Agriculture is the second financial source of their livelihood. Although in a good-weather year they can get up to two cereal crops (sorghum and maize), the regular cycle of droughts mean that the land becomes, for long periods, arid lands of low agricultural productivity. In addition, these droughts cause periodic eruption of insect epidemics (especially tsetse fly) that affect livestock. They usually supplement their diet with honey gathering.
Their social organization is based on the membership of each person to a patrilineal clan.

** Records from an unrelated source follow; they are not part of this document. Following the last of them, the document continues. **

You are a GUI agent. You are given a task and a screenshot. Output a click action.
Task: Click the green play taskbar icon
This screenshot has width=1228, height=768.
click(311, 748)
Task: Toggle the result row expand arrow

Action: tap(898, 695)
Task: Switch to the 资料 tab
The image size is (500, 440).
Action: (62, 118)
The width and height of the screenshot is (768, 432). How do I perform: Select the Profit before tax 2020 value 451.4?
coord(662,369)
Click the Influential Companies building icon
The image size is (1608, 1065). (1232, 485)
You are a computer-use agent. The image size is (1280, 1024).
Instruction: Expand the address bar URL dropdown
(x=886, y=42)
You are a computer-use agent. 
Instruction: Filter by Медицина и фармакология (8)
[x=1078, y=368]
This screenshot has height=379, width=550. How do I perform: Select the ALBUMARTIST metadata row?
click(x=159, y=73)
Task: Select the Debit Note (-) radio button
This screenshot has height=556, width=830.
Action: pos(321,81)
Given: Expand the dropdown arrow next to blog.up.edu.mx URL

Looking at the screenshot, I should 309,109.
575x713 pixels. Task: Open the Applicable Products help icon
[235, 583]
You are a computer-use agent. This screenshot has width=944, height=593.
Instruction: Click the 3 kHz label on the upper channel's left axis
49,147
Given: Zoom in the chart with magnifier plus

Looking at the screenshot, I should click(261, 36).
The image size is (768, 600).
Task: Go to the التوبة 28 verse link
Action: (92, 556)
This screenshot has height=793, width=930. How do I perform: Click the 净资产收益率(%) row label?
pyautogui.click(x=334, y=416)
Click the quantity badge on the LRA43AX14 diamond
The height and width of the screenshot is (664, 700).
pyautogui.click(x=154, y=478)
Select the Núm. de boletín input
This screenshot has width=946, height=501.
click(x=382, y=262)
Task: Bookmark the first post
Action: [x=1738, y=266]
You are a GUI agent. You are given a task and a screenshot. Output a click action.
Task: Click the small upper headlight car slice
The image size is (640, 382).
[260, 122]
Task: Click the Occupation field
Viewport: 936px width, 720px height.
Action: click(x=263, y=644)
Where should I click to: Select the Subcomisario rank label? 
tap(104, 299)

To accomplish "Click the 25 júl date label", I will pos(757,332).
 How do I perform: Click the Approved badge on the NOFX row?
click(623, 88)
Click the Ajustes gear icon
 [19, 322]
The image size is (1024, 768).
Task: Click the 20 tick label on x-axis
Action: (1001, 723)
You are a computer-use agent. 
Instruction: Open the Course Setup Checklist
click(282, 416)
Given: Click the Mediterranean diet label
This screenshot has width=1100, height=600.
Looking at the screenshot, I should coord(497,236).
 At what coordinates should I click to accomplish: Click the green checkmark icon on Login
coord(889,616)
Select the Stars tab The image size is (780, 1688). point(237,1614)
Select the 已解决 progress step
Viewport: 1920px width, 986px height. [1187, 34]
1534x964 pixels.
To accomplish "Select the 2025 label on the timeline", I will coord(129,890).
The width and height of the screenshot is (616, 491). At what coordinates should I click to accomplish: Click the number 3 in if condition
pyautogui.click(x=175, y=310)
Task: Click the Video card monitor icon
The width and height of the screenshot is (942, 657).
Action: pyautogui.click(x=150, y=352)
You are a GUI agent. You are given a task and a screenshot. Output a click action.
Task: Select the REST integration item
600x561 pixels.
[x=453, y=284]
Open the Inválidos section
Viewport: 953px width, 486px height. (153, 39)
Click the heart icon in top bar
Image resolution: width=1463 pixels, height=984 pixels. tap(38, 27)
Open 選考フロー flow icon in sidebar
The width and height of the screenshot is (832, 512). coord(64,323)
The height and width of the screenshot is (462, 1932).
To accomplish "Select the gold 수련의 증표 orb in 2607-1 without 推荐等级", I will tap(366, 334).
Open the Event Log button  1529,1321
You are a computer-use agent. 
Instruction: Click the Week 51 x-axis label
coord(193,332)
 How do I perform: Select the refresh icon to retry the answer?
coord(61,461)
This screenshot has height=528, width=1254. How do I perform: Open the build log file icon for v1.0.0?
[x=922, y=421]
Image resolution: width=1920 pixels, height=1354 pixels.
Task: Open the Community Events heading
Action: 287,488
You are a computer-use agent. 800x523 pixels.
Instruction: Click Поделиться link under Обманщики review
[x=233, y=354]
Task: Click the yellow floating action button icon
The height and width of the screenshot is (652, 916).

The highest authority of the community is the Council, consisting of married men but having a higher level of Council membership of older men.
The men spend endless hours talking in meetings in which each participant is entitled to speak without any other being allowed to disrupt their presentations. The last ones to speak are older and are presumed to have more knowledge and experience.
Each year, young single men are often involved in violent Mursi tournaments, where, armed with long sticks called donga, they test their strength, their courage and their skill. The reward is the admiration of girls eligible for marriage and the prestige within the community.